[MATERIAL FOR THIS EXERCISE — start]

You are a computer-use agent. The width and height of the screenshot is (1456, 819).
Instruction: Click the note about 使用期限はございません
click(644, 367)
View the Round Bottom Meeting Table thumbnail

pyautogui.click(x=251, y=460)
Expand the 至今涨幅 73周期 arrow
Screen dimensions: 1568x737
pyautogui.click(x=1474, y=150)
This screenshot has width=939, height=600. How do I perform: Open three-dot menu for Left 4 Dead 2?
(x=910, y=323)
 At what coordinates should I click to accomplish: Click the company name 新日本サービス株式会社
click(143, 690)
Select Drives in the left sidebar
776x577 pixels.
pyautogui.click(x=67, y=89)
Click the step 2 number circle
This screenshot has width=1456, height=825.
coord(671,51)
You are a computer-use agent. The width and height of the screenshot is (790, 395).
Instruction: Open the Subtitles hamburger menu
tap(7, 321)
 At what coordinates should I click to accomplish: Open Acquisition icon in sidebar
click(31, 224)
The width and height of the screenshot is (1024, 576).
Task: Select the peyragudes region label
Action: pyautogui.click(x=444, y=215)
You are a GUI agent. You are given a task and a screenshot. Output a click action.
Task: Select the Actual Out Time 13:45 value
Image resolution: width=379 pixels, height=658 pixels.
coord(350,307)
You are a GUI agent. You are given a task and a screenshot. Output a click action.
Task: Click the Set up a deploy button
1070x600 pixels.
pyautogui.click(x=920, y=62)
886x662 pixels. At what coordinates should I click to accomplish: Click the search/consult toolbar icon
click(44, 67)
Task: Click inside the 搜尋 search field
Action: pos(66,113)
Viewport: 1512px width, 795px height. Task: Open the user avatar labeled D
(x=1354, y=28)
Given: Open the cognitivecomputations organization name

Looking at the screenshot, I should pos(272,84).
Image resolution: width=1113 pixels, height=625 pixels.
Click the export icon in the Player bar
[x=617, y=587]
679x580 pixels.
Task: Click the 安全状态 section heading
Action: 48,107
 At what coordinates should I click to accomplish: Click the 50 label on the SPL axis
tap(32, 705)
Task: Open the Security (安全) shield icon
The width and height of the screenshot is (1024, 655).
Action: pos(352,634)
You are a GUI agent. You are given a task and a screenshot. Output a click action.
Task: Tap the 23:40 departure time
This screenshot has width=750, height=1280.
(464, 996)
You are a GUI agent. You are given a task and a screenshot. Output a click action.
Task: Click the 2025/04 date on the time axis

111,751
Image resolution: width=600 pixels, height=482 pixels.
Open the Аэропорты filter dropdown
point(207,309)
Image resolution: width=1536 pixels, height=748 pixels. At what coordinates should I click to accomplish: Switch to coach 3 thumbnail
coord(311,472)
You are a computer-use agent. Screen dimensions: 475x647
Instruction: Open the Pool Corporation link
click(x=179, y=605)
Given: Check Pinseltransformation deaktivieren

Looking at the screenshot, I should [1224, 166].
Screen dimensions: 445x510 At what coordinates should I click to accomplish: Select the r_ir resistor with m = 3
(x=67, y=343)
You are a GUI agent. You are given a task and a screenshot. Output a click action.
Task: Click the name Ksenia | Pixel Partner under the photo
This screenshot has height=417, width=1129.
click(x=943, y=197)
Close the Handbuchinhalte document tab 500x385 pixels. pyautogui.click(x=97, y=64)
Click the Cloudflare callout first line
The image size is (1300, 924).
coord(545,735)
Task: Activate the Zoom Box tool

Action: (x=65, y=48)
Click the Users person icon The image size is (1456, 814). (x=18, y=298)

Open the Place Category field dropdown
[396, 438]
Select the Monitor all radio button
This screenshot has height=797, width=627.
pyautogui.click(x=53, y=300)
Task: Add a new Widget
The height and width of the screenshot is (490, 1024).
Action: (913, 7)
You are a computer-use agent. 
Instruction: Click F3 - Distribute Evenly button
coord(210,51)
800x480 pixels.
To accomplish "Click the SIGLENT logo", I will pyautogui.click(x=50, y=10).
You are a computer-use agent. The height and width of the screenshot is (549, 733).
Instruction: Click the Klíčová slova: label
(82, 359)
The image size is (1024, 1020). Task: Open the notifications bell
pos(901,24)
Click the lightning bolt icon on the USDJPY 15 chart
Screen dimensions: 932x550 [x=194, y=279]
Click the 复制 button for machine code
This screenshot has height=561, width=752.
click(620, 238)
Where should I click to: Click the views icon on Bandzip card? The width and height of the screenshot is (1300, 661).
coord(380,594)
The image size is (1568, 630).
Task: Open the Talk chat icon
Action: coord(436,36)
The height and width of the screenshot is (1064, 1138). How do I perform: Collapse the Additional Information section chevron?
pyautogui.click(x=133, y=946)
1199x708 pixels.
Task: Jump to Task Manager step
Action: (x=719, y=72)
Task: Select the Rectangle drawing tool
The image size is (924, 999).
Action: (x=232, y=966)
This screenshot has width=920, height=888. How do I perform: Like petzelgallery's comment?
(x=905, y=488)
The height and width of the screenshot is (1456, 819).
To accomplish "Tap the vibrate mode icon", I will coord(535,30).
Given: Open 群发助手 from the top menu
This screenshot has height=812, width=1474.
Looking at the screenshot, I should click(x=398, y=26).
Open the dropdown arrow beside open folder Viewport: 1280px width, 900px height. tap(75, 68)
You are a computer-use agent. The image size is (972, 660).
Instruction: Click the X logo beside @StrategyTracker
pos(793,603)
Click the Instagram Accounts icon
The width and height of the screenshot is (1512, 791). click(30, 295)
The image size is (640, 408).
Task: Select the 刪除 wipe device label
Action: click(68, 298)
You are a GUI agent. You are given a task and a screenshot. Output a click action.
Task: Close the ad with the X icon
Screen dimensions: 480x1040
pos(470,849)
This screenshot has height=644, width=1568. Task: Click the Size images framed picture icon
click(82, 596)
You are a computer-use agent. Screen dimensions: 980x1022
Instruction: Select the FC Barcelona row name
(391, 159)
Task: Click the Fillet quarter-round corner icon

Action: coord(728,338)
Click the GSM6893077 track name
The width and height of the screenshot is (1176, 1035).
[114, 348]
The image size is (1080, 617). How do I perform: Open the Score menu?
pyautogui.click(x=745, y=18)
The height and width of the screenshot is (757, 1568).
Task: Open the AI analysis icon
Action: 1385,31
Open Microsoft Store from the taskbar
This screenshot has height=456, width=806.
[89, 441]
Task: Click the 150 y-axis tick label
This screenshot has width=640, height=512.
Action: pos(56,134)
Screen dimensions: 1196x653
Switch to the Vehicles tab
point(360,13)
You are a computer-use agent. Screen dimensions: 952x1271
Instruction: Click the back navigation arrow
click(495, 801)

[MATERIAL FOR THIS EXERCISE — finish]

→ **THE PROBLEM**
In your response, reproduce the records exactly, every one.

→ **ANSWER TO THIS TASK**
You are a computer-use agent. The width and height of the screenshot is (1456, 819).
Instruction: Click the note about 使用期限はございません
click(644, 367)
View the Round Bottom Meeting Table thumbnail

pyautogui.click(x=251, y=460)
Expand the 至今涨幅 73周期 arrow
Screen dimensions: 1568x737
pyautogui.click(x=1474, y=150)
This screenshot has width=939, height=600. How do I perform: Open three-dot menu for Left 4 Dead 2?
(x=910, y=323)
 At what coordinates should I click to accomplish: Click the company name 新日本サービス株式会社
click(143, 690)
Select Drives in the left sidebar
776x577 pixels.
pyautogui.click(x=67, y=89)
Click the step 2 number circle
This screenshot has width=1456, height=825.
coord(671,51)
You are a computer-use agent. The width and height of the screenshot is (790, 395).
Instruction: Open the Subtitles hamburger menu
tap(7, 321)
 At what coordinates should I click to accomplish: Open Acquisition icon in sidebar
click(31, 224)
The width and height of the screenshot is (1024, 576).
Task: Select the peyragudes region label
Action: pyautogui.click(x=444, y=215)
You are a GUI agent. You are given a task and a screenshot. Output a click action.
Task: Select the Actual Out Time 13:45 value
Image resolution: width=379 pixels, height=658 pixels.
coord(350,307)
You are a GUI agent. You are given a task and a screenshot. Output a click action.
Task: Click the Set up a deploy button
1070x600 pixels.
pyautogui.click(x=920, y=62)
886x662 pixels. At what coordinates should I click to accomplish: Click the search/consult toolbar icon
click(44, 67)
Task: Click inside the 搜尋 search field
Action: pos(66,113)
Viewport: 1512px width, 795px height. Task: Open the user avatar labeled D
(x=1354, y=28)
Given: Open the cognitivecomputations organization name

Looking at the screenshot, I should pos(272,84).
Image resolution: width=1113 pixels, height=625 pixels.
Click the export icon in the Player bar
[x=617, y=587]
679x580 pixels.
Task: Click the 安全状态 section heading
Action: 48,107
 At what coordinates should I click to accomplish: Click the 50 label on the SPL axis
tap(32, 705)
Task: Open the Security (安全) shield icon
The width and height of the screenshot is (1024, 655).
Action: pos(352,634)
You are a GUI agent. You are given a task and a screenshot. Output a click action.
Task: Tap the 23:40 departure time
This screenshot has width=750, height=1280.
(464, 996)
You are a GUI agent. You are given a task and a screenshot. Output a click action.
Task: Click the 2025/04 date on the time axis

111,751
Image resolution: width=600 pixels, height=482 pixels.
Open the Аэропорты filter dropdown
point(207,309)
Image resolution: width=1536 pixels, height=748 pixels. At what coordinates should I click to accomplish: Switch to coach 3 thumbnail
coord(311,472)
You are a computer-use agent. Screen dimensions: 475x647
Instruction: Open the Pool Corporation link
click(x=179, y=605)
Given: Check Pinseltransformation deaktivieren

Looking at the screenshot, I should [1224, 166].
Screen dimensions: 445x510 At what coordinates should I click to accomplish: Select the r_ir resistor with m = 3
(x=67, y=343)
You are a GUI agent. You are given a task and a screenshot. Output a click action.
Task: Click the name Ksenia | Pixel Partner under the photo
This screenshot has height=417, width=1129.
click(x=943, y=197)
Close the Handbuchinhalte document tab 500x385 pixels. pyautogui.click(x=97, y=64)
Click the Cloudflare callout first line
The image size is (1300, 924).
coord(545,735)
Task: Activate the Zoom Box tool

Action: (x=65, y=48)
Click the Users person icon The image size is (1456, 814). (x=18, y=298)

Open the Place Category field dropdown
[396, 438]
Select the Monitor all radio button
This screenshot has height=797, width=627.
pyautogui.click(x=53, y=300)
Task: Add a new Widget
The height and width of the screenshot is (490, 1024).
Action: (913, 7)
You are a computer-use agent. 
Instruction: Click F3 - Distribute Evenly button
coord(210,51)
800x480 pixels.
To accomplish "Click the SIGLENT logo", I will pyautogui.click(x=50, y=10).
You are a computer-use agent. The height and width of the screenshot is (549, 733).
Instruction: Click the Klíčová slova: label
(82, 359)
The image size is (1024, 1020). Task: Open the notifications bell
pos(901,24)
Click the lightning bolt icon on the USDJPY 15 chart
Screen dimensions: 932x550 [x=194, y=279]
Click the 复制 button for machine code
This screenshot has height=561, width=752.
click(620, 238)
Where should I click to: Click the views icon on Bandzip card? The width and height of the screenshot is (1300, 661).
coord(380,594)
The image size is (1568, 630).
Task: Open the Talk chat icon
Action: coord(436,36)
The height and width of the screenshot is (1064, 1138). How do I perform: Collapse the Additional Information section chevron?
pyautogui.click(x=133, y=946)
1199x708 pixels.
Task: Jump to Task Manager step
Action: (x=719, y=72)
Task: Select the Rectangle drawing tool
The image size is (924, 999).
Action: (x=232, y=966)
This screenshot has width=920, height=888. How do I perform: Like petzelgallery's comment?
(x=905, y=488)
The height and width of the screenshot is (1456, 819).
To accomplish "Tap the vibrate mode icon", I will coord(535,30).
Given: Open 群发助手 from the top menu
This screenshot has height=812, width=1474.
Looking at the screenshot, I should click(x=398, y=26).
Open the dropdown arrow beside open folder Viewport: 1280px width, 900px height. tap(75, 68)
You are a computer-use agent. The image size is (972, 660).
Instruction: Click the X logo beside @StrategyTracker
pos(793,603)
Click the Instagram Accounts icon
The width and height of the screenshot is (1512, 791). click(30, 295)
The image size is (640, 408).
Task: Select the 刪除 wipe device label
Action: click(68, 298)
You are a GUI agent. You are given a task and a screenshot. Output a click action.
Task: Close the ad with the X icon
Screen dimensions: 480x1040
pos(470,849)
This screenshot has height=644, width=1568. Task: Click the Size images framed picture icon
click(82, 596)
You are a computer-use agent. Screen dimensions: 980x1022
Instruction: Select the FC Barcelona row name
(391, 159)
Task: Click the Fillet quarter-round corner icon

Action: coord(728,338)
Click the GSM6893077 track name
The width and height of the screenshot is (1176, 1035).
[114, 348]
The image size is (1080, 617). How do I perform: Open the Score menu?
pyautogui.click(x=745, y=18)
The height and width of the screenshot is (757, 1568).
Task: Open the AI analysis icon
Action: 1385,31
Open Microsoft Store from the taskbar
This screenshot has height=456, width=806.
[89, 441]
Task: Click the 150 y-axis tick label
This screenshot has width=640, height=512.
Action: pos(56,134)
Screen dimensions: 1196x653
Switch to the Vehicles tab
point(360,13)
You are a computer-use agent. Screen dimensions: 952x1271
Instruction: Click the back navigation arrow
click(495, 801)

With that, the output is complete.